= Omugulugwombashe =

Settlement in Tsandi Constituency, Omusati Region, Namibia

Omugulugwombashe (also: Ongulumbashe, official: Omugulu gwOombashe; Otjiherero: giraffe leg) is a settlement in the Tsandi electoral constituency in the Omusati Region of northern Namibia. The settlement features a clinic and a primary school. In 1966, the first battle of the South African Border War was fought in Omugulugwombashe. The government of Namibia erected a monument on the 30th anniversary of the battle in 1996.

Omugulugwombashe is located 22km west of Tsandi, on the D3633 gravel road.

==Battle of Omugulugwombashe==

In 1966 the United Nations General Assembly revoked South Africa's mandate to govern South West Africa (now Namibia) and placed it under direct UN administration. South Africa refused to recognize this resolution. South West African People's Organization (SWAPO) at that time prepared for armed resistance and founded its armed wing, the South West African Liberation Army (SWALA) in 1962. Many of its erstwhile commanders were in exile but SWALA began to infiltrate the north of Namibia to establish training camps. Omugulugwombashe was one such training camp, established in June 1966 by SWALA commander John Ya Otto Nankudhu. The group under Nankudhu had just started to build defensive structures and planned to train about 90 insurgents there.

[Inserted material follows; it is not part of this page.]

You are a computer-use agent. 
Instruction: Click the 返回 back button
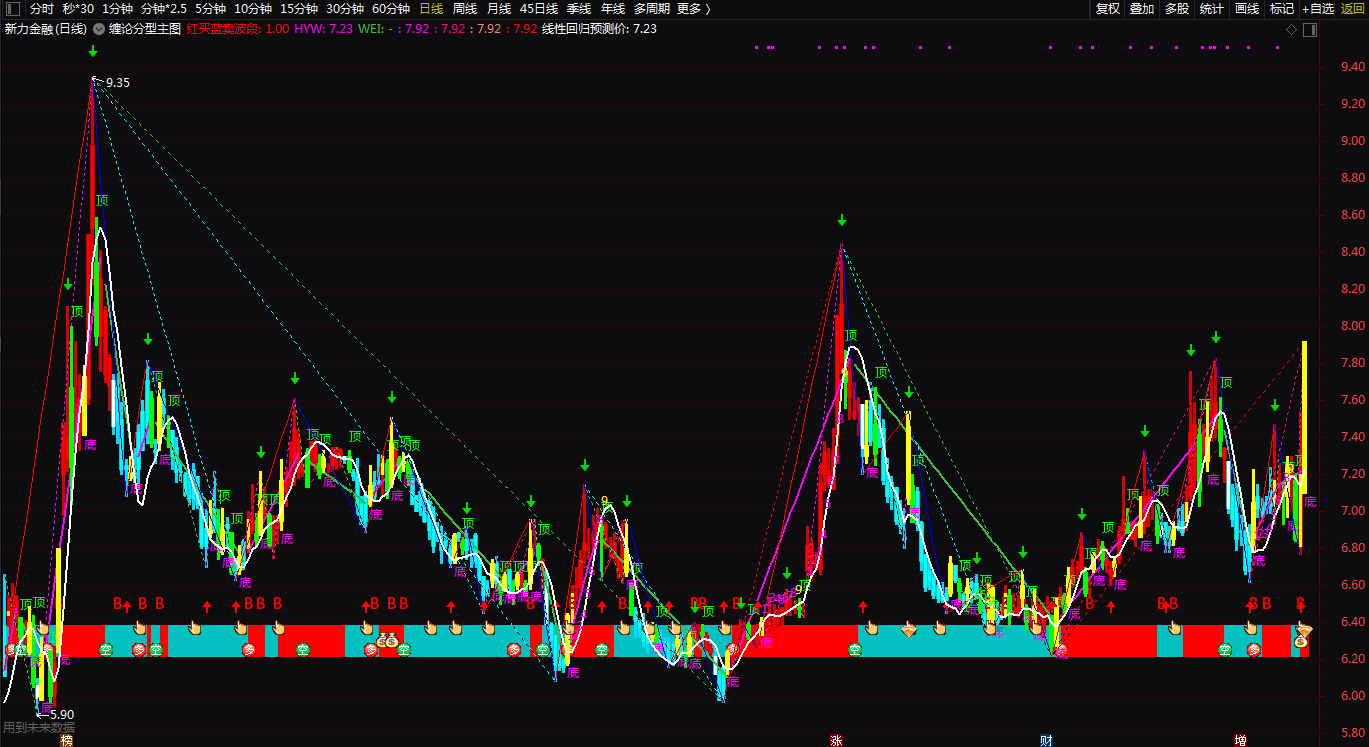1352,9
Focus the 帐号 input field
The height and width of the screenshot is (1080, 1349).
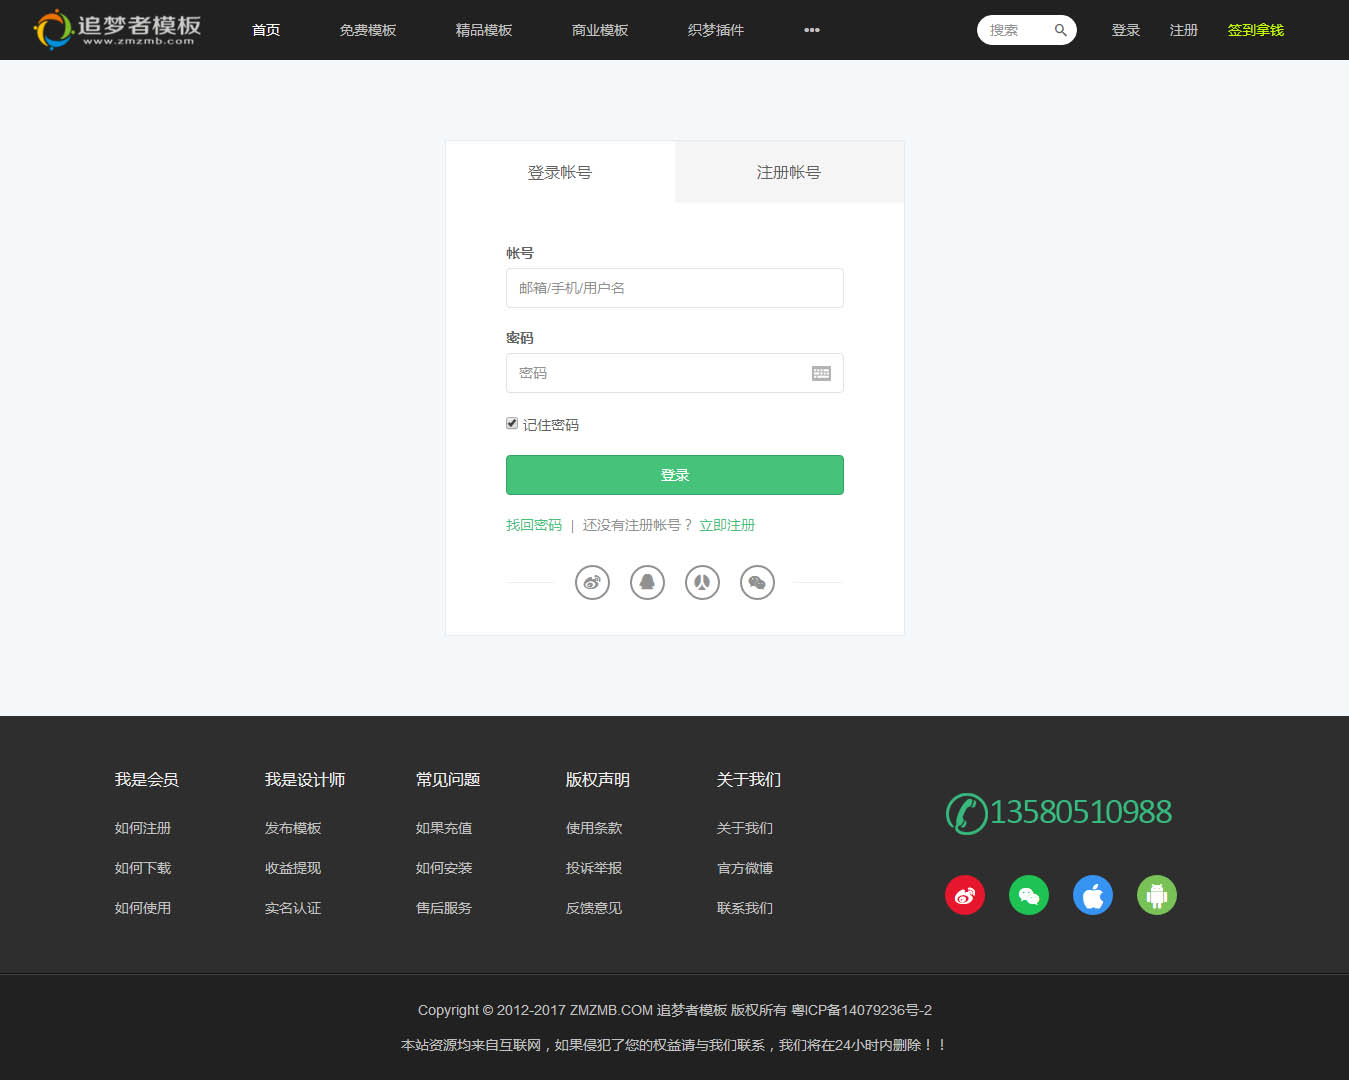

The area in which the battle took place is forested, on the western fringes of the Cuvelai Basin. On 26 August 1966, eight helicopters landed troops of the South African Defence Force and South African Police to attack the guerrilla fighters at Omugulugwombashe. At the time of attack there were only 17 insurgents in the camp. It was the first armed engagement of the South African Border War, also known as the Namibian War of Independence. Among those SWALA fighters captured and imprisoned were:
- Julius Shaambeni Shilongo Mnyika, served 17 years of a life sentence before being released in 1985
- John ya Otto Nankudhu, served 17 years of a life sentence on Robben Island before being released in 1985
- Immanuel Shifidi, served 18 years of a life sentence on Robben Island
- Gaus Shikomba, sentenced to life imprisonment on Robben Island in August 1969 and released on 11 May 1984.

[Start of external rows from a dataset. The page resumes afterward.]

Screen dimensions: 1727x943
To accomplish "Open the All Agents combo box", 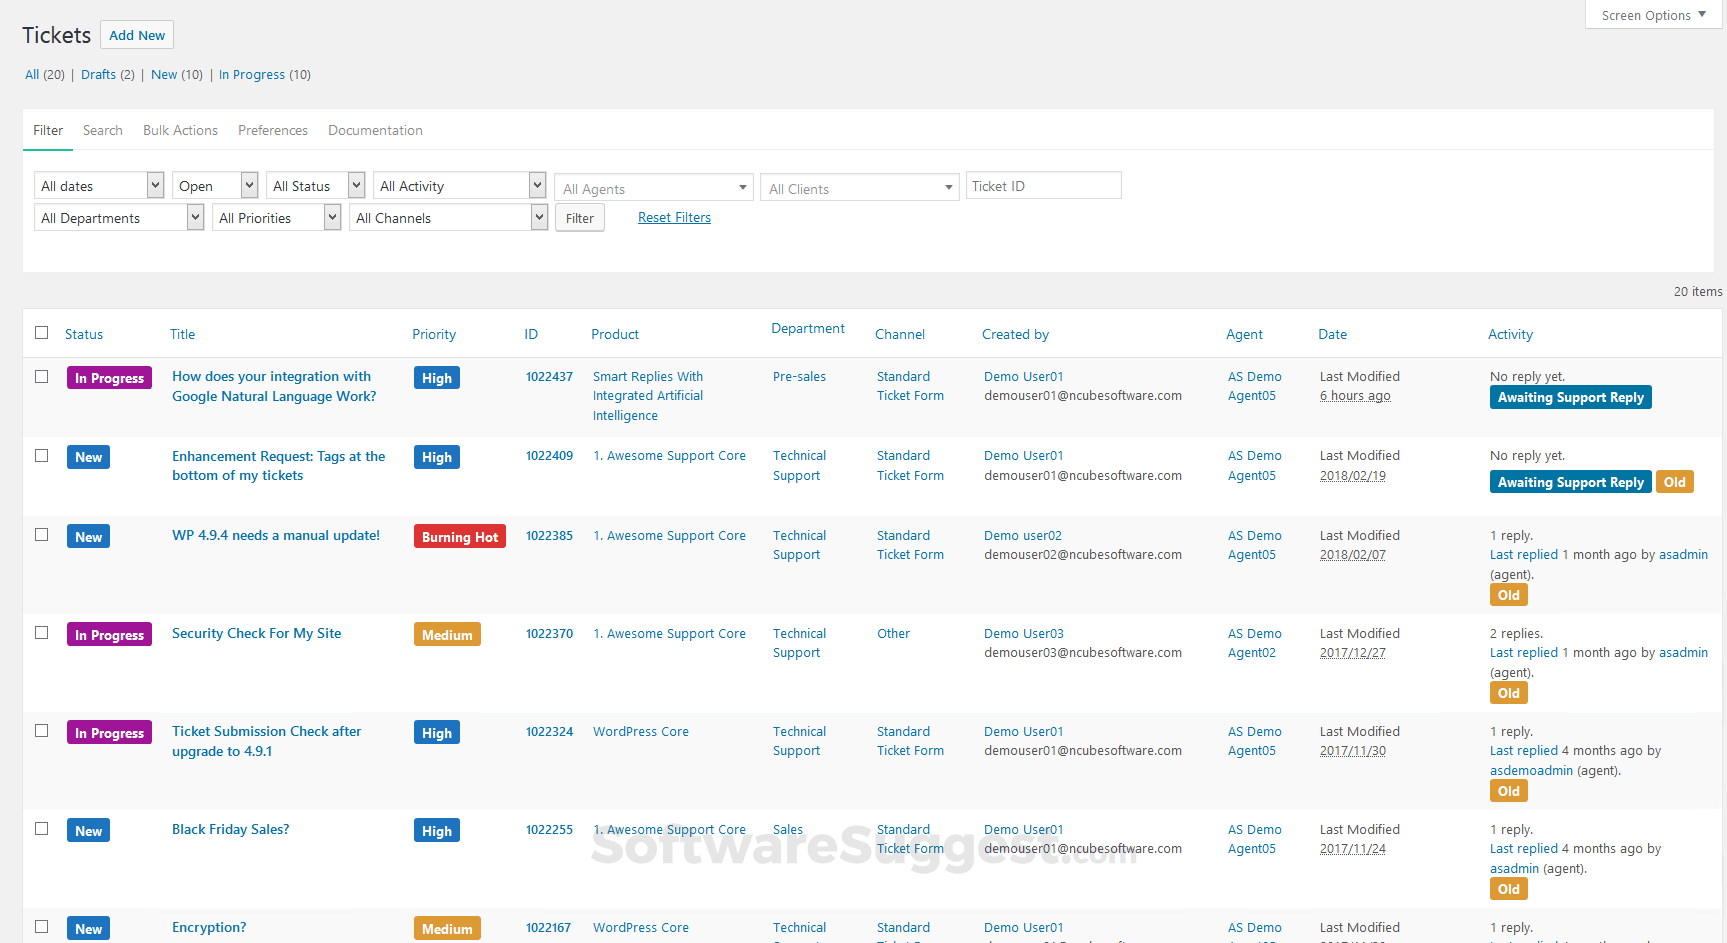I will pyautogui.click(x=654, y=189).
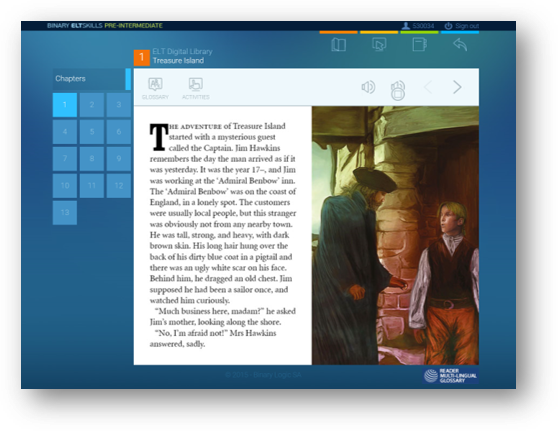Viewport: 558px width, 431px height.
Task: Sign out of the account
Action: (462, 26)
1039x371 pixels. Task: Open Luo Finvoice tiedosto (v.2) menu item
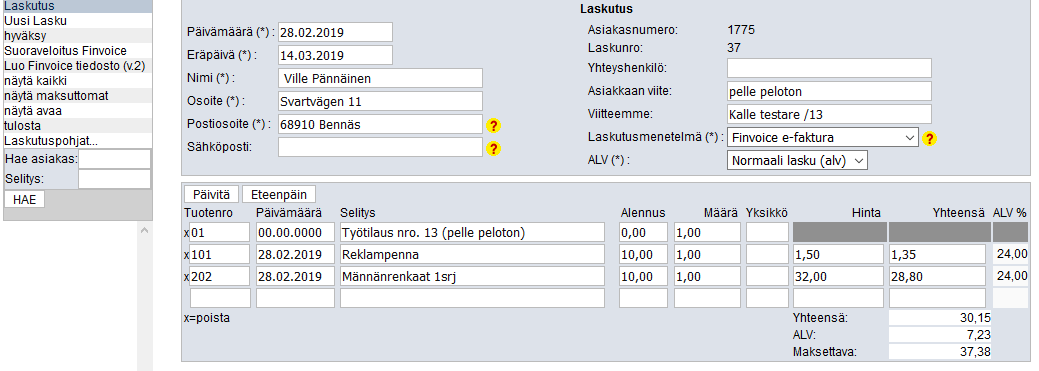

Other guerrillas escaped but were detained in later years for their participation in the setup of the camp, for instance Lameck 'Kagwaanduka' Ithete who was arrested only in 1969. He served three years jail time in Pretoria for his involvement.

After the battle, PLAN blamed spies in the region for betraying them. Sam Nujoma held a council in which he reportedly stated that "We made mistakes. We won't do that again".

==Commemorations==
In commemoration of this day, August 26 is a public holiday in Namibia. It is recognized by the United Nations as Namibia Day but Namibians refer to it as Heroes' Day.

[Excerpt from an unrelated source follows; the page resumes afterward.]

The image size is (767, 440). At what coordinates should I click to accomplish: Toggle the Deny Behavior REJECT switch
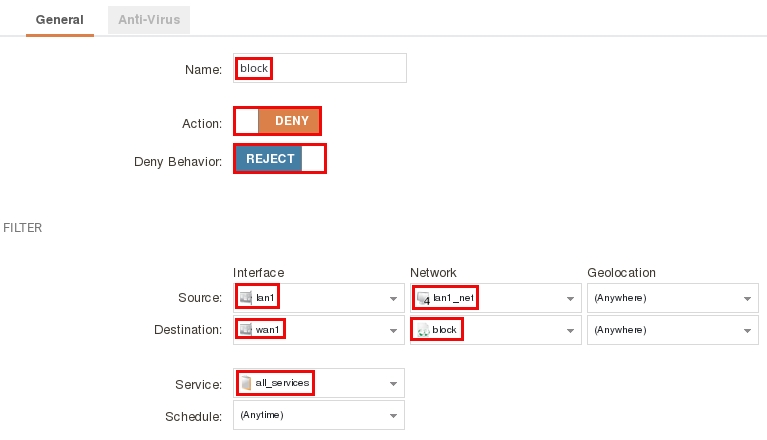click(269, 159)
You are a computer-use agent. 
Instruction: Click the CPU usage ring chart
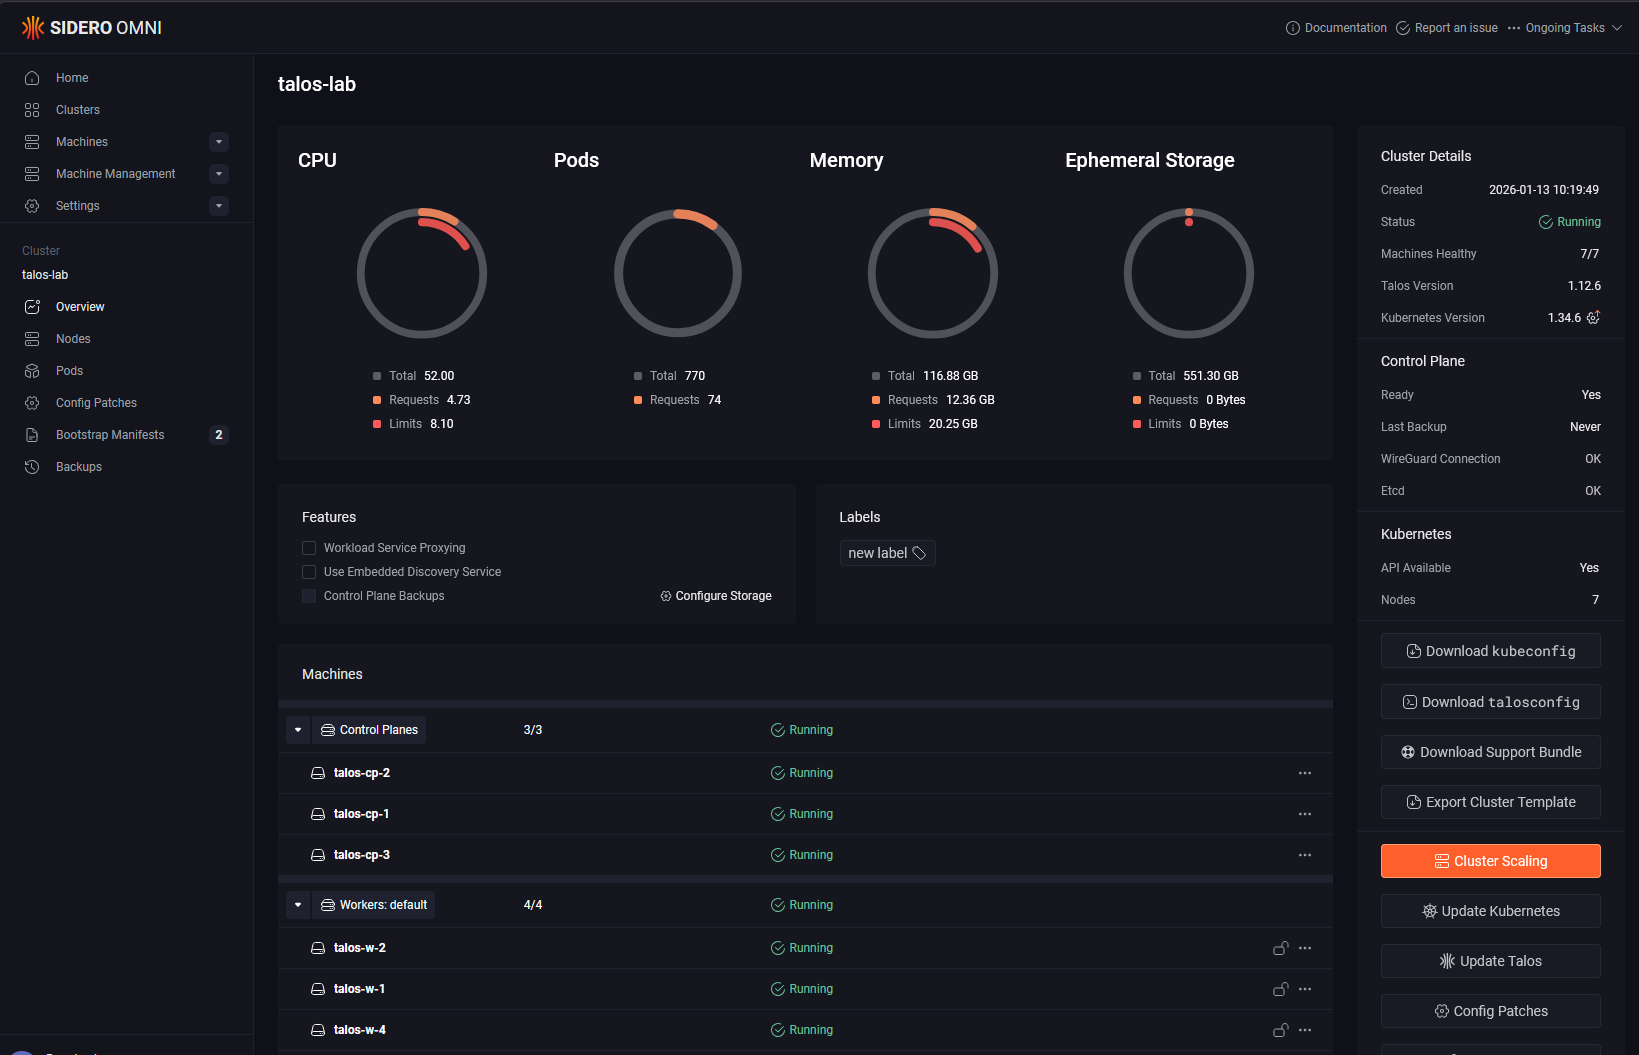point(422,273)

Omugulugwombashe today features one of Namibia's two state cemeteries, where national heroes are buried. The other state cemetery is the Heroes' Acre outside the capital Windhoek. Omugulugwombashe contains a memorial shrine, inaugurated by Namibia's founding president Sam Nujoma on 26 August 2013, and a statue of the six soldiers leading the camp when the attacks started on August 26, inaugurated by Namibia's second president Hifikepunye Pohamba on 21 May 2014. The six soldiers depicted in the statue are:
- John Nankudhu, Commander
- Simeon Shixungileni, Deputy Commander
- Patrick Lunganda Iyambo
- Victor Mensah
- James Hamukwaya
- Nelson Kavela

All six of the soldiers in the statue are interred at Omugulugwombashe. Additionally, the site contains the graves of:
- Josef Hipangerwa
- Josef Uushona

===Omugulugwombashe Medal===
Although the action, in itself, was of little military significance, it represents the first engagement in what would be a long, intense and ultimately successful conflict. As such, it retains a totemic value that continues to endure and is commemorated in the prestigious decoration for veterans of the Liberation War, the Omugulugwombashe Medal.

===Omugulugwombashe Star===
A further commemoration of the battle is the name given to the country's premier rail-service. Namibia's first luxury passenger train, from Windhoek to Ondangwa, was named the Omugulugwombashe Star on its inauguration, on July 15, 2006.
This train, manufactured in China, was however grounded after a few rounds of service, because the locomotives packed up shortly after inception and were found unsuitable for Namibia's railway network. Afterwards, the weekly train service to Ondangwa was stopped.